La lezione degli anni '90: quando Microsoft perse il controllo del web
Un precedente storico significativo si verificò negli anni '90, quando Microsoft comprese l'importanza di Internet e cercò di controllarla a qualsiasi costo. L'azienda tentò di imporre la propria rete, i propri servizi, il proprio browser e i propri standard, tutti profondamente integrati nell'ecosistema Microsoft esistente. Una strategia che aveva funzionato con Windows e Office, ma fallì miseramente online, dove gli standard aperti e il codice open source accelerarono l'evoluzione tecnologica a tal punto da rendere irrilevante l'approccio di Microsoft.
Il fattore neutralizzante per l'AI dei giganti tecnologici non può essere solo l'open source, sebbene questo sia assolutamente necessario. Ciò che serve è una spinta basata sull'open source in tutte le aree dove il modello di business dell'AI proprietaria non può seguire. Rendere i "joule per token" una metrica di riferimento e sviluppare tecniche più efficienti potrebbe cambiare le regole del gioco.
Un ecosistema aperto contro il controllo aziendale
La creazione di un ecosistema aperto di componenti in grado di competere con le tecnologie pubblicizzate, ma che metta il controllo dei dati interamente nelle mani di chi li utilizza, potrebbe essere la chiave. Costruire strumenti completamente liberi dalle logiche di controllo e cattura significherebbe eliminare le ragioni stesse della corsa agli armamenti, permettendo maggiore trasparenza e controllo sul consumo energetico.

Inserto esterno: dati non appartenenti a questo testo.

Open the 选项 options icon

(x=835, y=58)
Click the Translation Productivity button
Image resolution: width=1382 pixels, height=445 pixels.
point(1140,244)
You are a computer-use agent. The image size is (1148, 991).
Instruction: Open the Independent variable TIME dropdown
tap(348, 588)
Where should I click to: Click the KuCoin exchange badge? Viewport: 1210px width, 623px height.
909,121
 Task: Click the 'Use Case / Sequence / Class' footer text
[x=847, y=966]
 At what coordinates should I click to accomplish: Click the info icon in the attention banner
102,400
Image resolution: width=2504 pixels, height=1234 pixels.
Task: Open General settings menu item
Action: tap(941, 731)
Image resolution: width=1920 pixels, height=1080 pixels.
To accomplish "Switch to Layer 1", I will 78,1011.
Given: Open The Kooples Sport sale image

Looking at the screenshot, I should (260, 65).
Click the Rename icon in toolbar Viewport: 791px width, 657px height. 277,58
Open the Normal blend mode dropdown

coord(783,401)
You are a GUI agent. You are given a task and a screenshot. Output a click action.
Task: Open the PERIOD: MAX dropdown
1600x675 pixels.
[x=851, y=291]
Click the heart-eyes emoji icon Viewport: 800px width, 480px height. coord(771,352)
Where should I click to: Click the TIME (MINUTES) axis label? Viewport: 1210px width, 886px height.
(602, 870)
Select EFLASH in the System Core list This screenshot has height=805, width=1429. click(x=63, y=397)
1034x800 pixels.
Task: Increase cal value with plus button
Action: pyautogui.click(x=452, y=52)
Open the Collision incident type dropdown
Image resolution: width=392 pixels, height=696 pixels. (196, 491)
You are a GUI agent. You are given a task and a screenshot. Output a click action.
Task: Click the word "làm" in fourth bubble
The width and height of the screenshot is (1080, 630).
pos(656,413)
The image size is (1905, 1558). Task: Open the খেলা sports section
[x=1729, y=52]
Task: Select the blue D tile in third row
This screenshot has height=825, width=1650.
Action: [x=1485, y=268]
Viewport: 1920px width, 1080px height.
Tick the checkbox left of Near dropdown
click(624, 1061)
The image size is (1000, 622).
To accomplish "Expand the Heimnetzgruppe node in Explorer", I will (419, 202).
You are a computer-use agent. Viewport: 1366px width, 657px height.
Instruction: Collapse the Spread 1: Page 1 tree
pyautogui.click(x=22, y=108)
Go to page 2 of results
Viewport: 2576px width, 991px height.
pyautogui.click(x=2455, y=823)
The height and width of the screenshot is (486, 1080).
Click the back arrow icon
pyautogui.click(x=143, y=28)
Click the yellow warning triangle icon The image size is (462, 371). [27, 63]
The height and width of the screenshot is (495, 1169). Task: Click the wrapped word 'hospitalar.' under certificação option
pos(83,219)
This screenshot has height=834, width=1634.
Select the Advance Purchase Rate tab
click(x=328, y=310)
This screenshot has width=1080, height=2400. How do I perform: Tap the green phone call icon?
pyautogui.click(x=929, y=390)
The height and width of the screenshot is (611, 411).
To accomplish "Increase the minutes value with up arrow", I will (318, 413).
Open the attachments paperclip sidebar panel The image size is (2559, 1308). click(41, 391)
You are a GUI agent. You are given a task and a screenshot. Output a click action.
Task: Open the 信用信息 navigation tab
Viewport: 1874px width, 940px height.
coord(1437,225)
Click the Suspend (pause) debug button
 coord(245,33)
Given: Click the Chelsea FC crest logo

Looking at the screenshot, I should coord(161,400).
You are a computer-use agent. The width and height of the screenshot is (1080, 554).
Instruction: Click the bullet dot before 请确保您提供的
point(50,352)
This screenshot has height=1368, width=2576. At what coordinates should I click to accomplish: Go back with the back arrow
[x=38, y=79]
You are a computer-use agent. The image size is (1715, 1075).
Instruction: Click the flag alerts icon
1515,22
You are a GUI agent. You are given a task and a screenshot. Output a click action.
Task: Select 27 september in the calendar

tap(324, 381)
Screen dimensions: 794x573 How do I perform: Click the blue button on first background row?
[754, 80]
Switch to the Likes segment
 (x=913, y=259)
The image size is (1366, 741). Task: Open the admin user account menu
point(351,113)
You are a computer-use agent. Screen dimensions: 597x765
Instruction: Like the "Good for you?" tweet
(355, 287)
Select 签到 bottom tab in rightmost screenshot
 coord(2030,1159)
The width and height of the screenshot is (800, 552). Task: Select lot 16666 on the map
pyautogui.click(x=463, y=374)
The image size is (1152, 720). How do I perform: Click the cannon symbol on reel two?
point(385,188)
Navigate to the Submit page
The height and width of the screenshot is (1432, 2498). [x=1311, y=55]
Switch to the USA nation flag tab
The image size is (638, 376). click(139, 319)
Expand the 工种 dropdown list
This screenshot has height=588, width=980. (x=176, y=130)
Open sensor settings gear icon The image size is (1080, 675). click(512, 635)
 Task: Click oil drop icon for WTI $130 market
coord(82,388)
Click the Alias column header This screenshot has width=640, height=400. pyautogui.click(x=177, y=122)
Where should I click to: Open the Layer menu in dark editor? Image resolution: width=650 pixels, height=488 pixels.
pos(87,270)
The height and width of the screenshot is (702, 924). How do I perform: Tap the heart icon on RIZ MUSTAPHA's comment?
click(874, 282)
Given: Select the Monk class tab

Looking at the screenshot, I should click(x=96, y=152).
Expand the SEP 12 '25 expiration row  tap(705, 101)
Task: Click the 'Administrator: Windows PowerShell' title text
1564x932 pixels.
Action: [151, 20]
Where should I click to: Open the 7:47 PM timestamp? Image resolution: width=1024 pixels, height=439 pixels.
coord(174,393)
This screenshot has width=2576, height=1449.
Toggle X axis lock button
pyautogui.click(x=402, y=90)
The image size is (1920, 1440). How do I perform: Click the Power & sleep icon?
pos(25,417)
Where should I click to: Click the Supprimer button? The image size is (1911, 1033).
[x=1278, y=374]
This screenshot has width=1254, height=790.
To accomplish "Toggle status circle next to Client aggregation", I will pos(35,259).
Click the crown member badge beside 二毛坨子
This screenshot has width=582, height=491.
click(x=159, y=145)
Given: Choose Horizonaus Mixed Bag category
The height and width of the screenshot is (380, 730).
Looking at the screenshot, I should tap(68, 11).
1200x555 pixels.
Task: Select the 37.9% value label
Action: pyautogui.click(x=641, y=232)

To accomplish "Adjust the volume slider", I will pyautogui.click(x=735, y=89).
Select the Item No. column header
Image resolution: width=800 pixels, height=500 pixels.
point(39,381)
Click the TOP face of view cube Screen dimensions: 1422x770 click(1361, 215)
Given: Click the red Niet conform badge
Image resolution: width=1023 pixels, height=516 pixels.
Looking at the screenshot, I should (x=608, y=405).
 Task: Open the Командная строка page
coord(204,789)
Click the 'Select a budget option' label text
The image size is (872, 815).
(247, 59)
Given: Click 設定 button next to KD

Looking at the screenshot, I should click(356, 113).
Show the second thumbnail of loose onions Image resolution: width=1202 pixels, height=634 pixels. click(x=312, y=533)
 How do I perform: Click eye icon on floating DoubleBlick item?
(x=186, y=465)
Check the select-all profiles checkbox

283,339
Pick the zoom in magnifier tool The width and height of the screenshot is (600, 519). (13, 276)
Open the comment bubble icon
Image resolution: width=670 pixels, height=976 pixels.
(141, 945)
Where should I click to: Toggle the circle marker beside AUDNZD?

Questo richiede uno sforzo considerevole, apparentemente con poche motivazioni economiche immediate. Fortunatamente, la corsa al controllo dell'AI può essere reinterpretata come una competizione tra controllo e autonomia. Con le preoccupazioni sulla sovranità dei dati improvvisamente in cima all'agenda di molti paesi, l'argomento per promuovere un'AI che sfugga al controllo aziendale ha senso a livello statale, almeno al di fuori degli Stati Uniti.
Il paradosso cinese: un alleato improbabile?
Sorprendentemente, la Cina potrebbe avere un ruolo in questo scenario. Sebbene sia un paese autoritario noto per le sue politiche di controllo dei dati, sarebbe nel suo interesse nazionale impedire un monopolio dell'AI da parte delle big tech americane. La questione morale della collaborazione con la Cina è complessa, come sempre: i veicoli elettrici economici stanno espandendo l'influenza cinese mentre danneggiano le industrie occidentali, o sono una parte essenziale del percorso verso la neutralità carbonica?
Non si possono imporre tariffe su standard e codice liberi e aperti. Nel 2001, Steve Ballmer paragonò famosamente l'open source a un cancro. Forse non è l'analogia biologica più appropriata. L'ultima tecnologia che ha avuto un impatto significativo sulle emissioni globali di CO₂ era anch'essa open source, gratuita, ha guidato un'enorme innovazione globale e proveniva proprio dalla Cina. La svolta green potrebbe arrivare da dove meno ce lo aspettiamo.